Foreman » Packaging

During my attempt to migrate our Foreman to 3.6.1 on Ubuntu 20.04, our security scanners reported the following GEM packages:

stop vulnerabilities package CRITICAL Vulnerability found in non-os package type (gem) - /usr/share/foreman/vendor/ruby/2.7.0/specifications/git-1.7.0.gemspec (fixed in: 1.11.0)(GHSA-69p6-wvmq-27gg - https://github.com/advisories/GHSA-69p6-wvmq-27gg)

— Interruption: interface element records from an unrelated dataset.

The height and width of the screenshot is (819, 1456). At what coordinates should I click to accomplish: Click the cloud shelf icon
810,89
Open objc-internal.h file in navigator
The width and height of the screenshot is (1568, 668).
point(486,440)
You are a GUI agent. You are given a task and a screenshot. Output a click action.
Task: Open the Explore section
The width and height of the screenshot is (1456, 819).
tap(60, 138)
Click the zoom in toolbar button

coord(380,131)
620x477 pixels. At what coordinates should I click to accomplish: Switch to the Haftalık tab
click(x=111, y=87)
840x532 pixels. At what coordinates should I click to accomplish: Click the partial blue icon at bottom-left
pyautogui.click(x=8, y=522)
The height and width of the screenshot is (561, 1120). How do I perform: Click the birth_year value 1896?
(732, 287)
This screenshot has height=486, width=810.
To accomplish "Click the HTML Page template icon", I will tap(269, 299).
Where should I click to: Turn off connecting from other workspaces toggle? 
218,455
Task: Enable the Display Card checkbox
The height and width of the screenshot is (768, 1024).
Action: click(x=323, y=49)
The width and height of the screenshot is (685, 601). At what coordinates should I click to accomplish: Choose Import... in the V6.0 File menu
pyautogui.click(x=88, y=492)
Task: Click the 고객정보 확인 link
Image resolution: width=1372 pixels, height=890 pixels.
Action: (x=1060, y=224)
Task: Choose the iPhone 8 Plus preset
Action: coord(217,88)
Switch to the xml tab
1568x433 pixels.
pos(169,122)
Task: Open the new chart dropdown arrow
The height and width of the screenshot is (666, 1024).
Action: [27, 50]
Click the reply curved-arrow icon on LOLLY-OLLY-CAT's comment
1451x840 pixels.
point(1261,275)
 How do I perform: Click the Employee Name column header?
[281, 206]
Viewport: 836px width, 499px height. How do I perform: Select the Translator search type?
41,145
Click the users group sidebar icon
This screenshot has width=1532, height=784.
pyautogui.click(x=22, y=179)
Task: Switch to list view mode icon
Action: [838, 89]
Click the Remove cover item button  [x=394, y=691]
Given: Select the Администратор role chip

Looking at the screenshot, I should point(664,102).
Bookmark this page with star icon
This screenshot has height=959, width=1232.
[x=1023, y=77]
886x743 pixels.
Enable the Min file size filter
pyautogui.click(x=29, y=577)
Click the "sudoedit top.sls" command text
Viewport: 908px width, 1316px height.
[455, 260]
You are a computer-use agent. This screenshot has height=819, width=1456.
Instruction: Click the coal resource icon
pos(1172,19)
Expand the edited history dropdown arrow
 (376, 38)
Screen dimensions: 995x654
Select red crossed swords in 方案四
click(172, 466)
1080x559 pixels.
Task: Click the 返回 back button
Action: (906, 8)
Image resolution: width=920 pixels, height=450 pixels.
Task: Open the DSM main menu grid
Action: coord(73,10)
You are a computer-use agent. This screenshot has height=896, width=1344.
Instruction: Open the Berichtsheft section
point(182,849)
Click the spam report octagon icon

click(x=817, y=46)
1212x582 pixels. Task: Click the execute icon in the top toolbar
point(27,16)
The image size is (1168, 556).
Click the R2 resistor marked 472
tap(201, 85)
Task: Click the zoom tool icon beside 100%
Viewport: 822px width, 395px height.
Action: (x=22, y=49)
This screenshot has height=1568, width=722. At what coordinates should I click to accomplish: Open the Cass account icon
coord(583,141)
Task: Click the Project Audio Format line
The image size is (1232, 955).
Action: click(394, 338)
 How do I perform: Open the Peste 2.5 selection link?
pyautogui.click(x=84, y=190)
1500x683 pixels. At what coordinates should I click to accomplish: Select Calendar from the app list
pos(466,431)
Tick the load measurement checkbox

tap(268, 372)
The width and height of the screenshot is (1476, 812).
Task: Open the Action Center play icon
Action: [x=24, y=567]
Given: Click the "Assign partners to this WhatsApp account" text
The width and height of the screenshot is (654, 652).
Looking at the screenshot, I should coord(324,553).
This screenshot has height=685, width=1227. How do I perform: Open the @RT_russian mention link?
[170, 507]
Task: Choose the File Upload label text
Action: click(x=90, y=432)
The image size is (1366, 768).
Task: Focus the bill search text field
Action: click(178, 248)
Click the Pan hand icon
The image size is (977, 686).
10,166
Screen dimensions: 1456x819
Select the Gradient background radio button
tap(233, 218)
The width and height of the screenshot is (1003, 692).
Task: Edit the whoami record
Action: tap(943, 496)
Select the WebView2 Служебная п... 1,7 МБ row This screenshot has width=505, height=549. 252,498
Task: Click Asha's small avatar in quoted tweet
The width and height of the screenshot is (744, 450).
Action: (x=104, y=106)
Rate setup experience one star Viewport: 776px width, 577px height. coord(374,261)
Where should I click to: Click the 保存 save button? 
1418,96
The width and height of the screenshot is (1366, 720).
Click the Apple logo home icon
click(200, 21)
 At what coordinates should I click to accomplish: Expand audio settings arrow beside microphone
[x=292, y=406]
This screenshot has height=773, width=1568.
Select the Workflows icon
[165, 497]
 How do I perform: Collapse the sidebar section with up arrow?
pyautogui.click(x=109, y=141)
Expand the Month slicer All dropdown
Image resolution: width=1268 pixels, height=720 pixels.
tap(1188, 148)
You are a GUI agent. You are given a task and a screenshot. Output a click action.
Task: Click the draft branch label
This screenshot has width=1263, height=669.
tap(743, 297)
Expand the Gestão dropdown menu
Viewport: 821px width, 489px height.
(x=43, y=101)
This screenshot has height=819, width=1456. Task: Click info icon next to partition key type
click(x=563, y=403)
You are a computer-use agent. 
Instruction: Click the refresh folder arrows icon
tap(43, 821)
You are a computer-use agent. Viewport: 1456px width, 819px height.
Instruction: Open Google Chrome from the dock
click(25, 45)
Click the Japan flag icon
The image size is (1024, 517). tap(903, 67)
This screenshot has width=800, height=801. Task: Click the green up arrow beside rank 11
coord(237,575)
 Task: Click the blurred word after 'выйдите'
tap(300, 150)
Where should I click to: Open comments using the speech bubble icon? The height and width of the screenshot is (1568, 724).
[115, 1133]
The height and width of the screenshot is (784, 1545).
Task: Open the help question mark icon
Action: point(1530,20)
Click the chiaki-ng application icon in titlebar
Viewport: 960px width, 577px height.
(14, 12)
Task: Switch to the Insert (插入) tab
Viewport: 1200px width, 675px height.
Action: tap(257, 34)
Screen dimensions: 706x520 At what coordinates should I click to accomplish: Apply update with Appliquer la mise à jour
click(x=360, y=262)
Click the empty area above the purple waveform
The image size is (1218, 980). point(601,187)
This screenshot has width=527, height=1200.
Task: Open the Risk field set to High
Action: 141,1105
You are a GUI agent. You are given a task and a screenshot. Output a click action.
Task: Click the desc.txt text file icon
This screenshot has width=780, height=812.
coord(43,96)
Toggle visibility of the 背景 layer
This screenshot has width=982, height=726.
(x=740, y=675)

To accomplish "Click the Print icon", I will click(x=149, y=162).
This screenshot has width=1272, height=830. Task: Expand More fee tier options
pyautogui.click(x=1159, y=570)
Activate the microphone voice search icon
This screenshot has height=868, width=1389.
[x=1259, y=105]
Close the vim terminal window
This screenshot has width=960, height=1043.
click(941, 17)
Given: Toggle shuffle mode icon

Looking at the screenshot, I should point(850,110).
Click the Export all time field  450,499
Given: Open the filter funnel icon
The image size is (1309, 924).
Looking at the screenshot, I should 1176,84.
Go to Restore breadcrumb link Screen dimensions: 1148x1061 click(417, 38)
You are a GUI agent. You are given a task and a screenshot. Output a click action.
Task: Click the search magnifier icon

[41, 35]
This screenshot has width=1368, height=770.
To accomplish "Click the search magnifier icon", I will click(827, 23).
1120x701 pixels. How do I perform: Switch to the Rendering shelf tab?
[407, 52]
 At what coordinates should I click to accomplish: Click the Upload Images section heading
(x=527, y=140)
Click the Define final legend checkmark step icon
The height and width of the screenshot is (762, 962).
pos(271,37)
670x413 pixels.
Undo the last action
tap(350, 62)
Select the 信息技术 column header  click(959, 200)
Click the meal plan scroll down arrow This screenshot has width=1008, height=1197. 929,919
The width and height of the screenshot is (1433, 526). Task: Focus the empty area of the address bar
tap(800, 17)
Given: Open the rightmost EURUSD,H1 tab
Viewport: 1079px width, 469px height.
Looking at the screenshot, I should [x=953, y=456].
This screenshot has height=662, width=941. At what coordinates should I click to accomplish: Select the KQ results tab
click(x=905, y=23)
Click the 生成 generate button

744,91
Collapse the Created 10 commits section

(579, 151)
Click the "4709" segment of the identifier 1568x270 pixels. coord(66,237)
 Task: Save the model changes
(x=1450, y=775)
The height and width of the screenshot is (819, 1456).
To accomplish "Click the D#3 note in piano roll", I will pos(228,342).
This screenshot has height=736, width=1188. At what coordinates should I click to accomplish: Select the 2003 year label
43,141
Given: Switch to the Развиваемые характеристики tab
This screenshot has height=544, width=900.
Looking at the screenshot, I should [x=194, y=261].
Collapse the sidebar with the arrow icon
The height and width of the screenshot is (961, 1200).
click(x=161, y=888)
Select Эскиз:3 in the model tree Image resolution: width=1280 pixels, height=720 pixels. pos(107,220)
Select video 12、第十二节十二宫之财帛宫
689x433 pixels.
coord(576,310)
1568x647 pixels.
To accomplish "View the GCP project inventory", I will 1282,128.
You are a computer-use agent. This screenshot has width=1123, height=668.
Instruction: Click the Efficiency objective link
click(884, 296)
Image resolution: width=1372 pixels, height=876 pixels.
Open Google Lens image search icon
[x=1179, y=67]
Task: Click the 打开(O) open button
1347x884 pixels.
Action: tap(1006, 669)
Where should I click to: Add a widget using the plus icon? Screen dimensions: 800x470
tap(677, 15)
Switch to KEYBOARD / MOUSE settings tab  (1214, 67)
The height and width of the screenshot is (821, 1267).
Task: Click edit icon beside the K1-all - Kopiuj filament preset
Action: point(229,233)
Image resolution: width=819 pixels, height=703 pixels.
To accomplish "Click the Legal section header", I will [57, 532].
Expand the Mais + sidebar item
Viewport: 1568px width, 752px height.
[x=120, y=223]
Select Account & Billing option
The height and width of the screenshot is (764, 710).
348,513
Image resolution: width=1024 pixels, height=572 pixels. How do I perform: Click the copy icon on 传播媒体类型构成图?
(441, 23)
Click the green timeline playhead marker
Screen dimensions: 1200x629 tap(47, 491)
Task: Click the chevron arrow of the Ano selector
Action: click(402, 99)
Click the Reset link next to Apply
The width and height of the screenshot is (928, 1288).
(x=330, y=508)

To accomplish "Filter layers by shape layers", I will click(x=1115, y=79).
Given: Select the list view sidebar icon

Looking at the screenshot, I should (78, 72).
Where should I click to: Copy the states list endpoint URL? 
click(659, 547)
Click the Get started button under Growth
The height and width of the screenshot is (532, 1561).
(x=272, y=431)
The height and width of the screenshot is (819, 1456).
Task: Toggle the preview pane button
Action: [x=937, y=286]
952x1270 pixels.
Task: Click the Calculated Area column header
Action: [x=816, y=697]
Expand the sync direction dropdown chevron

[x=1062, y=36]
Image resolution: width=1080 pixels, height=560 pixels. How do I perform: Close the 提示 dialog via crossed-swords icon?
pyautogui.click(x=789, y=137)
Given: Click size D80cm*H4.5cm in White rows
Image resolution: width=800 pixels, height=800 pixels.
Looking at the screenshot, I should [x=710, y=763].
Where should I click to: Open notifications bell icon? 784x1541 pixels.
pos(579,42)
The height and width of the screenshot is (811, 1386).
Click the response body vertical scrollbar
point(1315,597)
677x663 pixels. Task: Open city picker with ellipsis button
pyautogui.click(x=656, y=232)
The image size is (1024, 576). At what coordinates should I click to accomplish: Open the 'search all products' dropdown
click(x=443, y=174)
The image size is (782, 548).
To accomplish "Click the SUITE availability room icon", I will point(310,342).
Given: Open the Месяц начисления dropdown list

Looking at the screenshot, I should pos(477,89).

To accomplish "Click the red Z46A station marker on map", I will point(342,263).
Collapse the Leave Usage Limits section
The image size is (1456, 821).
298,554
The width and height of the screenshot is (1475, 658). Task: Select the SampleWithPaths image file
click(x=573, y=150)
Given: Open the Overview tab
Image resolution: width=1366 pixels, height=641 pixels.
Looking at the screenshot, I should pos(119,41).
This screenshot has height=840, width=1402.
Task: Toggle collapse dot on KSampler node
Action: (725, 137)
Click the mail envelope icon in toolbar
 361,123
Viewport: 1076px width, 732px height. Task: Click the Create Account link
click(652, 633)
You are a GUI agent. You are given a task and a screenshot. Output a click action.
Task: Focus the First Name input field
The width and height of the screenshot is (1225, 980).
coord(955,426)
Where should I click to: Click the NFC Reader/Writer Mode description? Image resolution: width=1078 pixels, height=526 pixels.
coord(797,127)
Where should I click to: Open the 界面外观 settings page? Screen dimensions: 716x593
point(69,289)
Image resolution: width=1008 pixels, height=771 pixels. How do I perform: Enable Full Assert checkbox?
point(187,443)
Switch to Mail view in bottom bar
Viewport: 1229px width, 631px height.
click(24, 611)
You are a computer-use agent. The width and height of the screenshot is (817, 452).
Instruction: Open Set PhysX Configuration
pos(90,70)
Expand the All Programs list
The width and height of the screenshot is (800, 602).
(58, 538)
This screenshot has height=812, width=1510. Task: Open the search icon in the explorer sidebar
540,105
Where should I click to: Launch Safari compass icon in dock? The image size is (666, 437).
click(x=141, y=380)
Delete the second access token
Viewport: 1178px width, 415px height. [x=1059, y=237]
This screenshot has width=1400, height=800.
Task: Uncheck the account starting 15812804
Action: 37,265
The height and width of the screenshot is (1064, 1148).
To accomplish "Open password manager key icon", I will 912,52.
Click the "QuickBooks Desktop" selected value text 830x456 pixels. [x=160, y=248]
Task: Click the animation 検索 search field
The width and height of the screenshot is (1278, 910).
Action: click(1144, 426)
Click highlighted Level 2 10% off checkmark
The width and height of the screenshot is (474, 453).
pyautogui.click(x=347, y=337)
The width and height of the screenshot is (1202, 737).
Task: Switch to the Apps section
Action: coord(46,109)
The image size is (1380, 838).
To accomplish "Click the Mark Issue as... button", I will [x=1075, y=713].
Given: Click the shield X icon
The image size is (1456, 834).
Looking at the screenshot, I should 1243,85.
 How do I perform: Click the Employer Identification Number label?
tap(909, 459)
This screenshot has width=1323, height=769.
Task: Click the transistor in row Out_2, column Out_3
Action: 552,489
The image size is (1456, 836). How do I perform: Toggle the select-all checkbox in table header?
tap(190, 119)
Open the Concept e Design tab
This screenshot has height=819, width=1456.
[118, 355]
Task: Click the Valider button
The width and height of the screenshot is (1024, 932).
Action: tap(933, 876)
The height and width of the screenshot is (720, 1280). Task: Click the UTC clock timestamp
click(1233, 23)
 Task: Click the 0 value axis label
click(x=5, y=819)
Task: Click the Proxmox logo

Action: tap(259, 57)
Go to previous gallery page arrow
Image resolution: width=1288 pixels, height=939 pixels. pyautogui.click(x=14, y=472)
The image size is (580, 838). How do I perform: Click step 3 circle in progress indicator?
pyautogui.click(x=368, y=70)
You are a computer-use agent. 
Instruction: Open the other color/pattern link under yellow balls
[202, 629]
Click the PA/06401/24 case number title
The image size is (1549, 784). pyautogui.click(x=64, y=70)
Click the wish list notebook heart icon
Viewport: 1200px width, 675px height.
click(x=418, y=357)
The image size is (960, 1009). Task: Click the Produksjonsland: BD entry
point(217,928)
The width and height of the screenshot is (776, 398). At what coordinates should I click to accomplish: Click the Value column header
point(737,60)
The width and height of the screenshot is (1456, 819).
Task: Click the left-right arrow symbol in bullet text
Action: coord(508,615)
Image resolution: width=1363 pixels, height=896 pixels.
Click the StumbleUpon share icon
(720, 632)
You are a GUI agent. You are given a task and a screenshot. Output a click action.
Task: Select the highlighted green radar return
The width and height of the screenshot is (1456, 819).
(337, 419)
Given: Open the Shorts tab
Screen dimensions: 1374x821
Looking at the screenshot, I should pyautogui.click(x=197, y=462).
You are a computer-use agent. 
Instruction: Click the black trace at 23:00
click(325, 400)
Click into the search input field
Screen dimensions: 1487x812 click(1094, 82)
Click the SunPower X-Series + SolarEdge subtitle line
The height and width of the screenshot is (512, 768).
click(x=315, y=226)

stop vulnerabilities package CRITICAL Vulnerability found in non-os package type (gem) - /usr/share/foreman/vendor/ruby/2.7.0/specifications/diffy-3.3.0.gemspec (fixed in: 3.4.1)(GHSA-5ww9-9qp2-x524 - https://github.com/advisories/GHSA-5ww9-9qp2-x524)

Based on content of the DEB packages I'm installing, the above gems come from ruby-foreman-templates package:
$ dpkg x ./ruby-foreman-templates_9.3.0-2_all.deb ttt
$ ls -l ~/ttt/usr/share/foreman/vendor/cache
total 260
drwxr-xr-x 2 korekhov korekhov 4096 Jul 19 2022 ./
drwxr-xr-x 3 korekhov korekhov 4096 Jul 19 2022 ../
-rw-r--r- 1 korekhov korekhov 17920 Dec 29 2018 diffy-3.3.0.gem
rw-r--r- 1 korekhov korekhov 49152 May 16 2022 foreman_templates-9.3.0.gem
rw-r--r- 1 korekhov korekhov 31232 Apr 25 2020 git-1.7.0.gem
rw-r--r- 1 korekhov korekhov 153600 Jun 1 2018 rchardet-1.8.0.gem

I had a similar issue with 3.3.1 (which also had activerecord gem flagged). I know that 3.3 is not supported anymore, just pointing out here is that this appears to be pretty old issue to me.

Can this package be re-built with patched versions (git-1.11.0 and diff-3.4.1 gems), please?